Reading text ▸
* begin *

At the rental car return 7 of us, then 11 of us, were waiting for the shuttle to take us to the airport terminal. Then it was 12 of us. One of the twelve was quite vocal about the annoyance this was causing her.  Her voice, her complaints, resonated with most of us. Then she kept demanding answers from a manager who didn’t have any answers.

Another car rental company’s shuttle driver approached the drop off area for a second time, assessed the situation and chose kindness.

“I’ll take you,” he offered.  “Come on – I have a couple of people waiting to get back to the airport that I need to pick up around the corner then I can take all of you.”

We swarmed down to his bus and, with many “thank you’s!” we boarded.

Along the way, the same traveler suggested he change his route – it would, she asserted, be faster. He politely declined; he had a route mandated by his boss. On the third time she tried to redirect him, he asked, looking up at the ceiling of the bus, “do you want to drive too?”

I was one of the last people he dropped off. I gave him a tip as a thank you for going out of his way.  He was pleasantly surprised and, almost as an afterthought, said that this was the only tip he had been offered.

I was embarrassed on behalf of my fellow travelers. I muttered something about how I appreciated what he did and walked into the terminal, shaking my head.

Many of the travelers that driver helped out were easily wearing more on their backs than he would make in a week. But that was not the heart of my distress.

* end *

Goal ▸
Print the part of the airport shuttle story from "We swarmed down" to "of my distress.", word for word.

Stored records ▸
* begin *

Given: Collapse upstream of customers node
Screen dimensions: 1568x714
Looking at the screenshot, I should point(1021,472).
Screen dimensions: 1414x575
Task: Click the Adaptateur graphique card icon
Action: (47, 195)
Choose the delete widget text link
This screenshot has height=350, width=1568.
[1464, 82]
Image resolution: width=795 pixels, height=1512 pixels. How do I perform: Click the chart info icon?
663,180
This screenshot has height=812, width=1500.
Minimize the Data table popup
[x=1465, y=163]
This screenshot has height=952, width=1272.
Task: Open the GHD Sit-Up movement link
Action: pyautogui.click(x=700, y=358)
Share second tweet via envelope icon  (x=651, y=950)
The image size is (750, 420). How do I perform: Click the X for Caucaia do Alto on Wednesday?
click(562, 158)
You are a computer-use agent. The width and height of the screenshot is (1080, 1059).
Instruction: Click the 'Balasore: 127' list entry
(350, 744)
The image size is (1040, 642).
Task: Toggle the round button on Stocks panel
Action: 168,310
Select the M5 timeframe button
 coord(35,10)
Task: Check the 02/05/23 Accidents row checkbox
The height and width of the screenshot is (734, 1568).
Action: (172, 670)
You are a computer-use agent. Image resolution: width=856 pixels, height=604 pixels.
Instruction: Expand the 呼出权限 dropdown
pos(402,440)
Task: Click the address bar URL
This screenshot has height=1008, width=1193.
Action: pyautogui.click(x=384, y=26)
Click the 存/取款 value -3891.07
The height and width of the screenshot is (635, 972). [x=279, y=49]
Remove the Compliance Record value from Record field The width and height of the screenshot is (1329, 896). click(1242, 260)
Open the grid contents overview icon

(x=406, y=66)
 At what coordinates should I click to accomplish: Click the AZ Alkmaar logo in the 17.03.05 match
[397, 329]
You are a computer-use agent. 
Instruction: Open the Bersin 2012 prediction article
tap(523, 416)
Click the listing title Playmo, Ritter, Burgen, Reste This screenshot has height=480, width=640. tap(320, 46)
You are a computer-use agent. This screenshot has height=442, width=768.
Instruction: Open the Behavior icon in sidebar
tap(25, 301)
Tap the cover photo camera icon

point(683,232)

* end *

Worked solution ▸
We swarmed down to his bus and, with many “thank you’s!” we boarded.

Along the way, the same traveler suggested he change his route – it would, she asserted, be faster. He politely declined; he had a route mandated by his boss. On the third time she tried to redirect him, he asked, looking up at the ceiling of the bus, “do you want to drive too?”

I was one of the last people he dropped off. I gave him a tip as a thank you for going out of his way.  He was pleasantly surprised and, almost as an afterthought, said that this was the only tip he had been offered.

I was embarrassed on behalf of my fellow travelers. I muttered something about how I appreciated what he did and walked into the terminal, shaking my head.

Many of the travelers that driver helped out were easily wearing more on their backs than he would make in a week. But that was not the heart of my distress.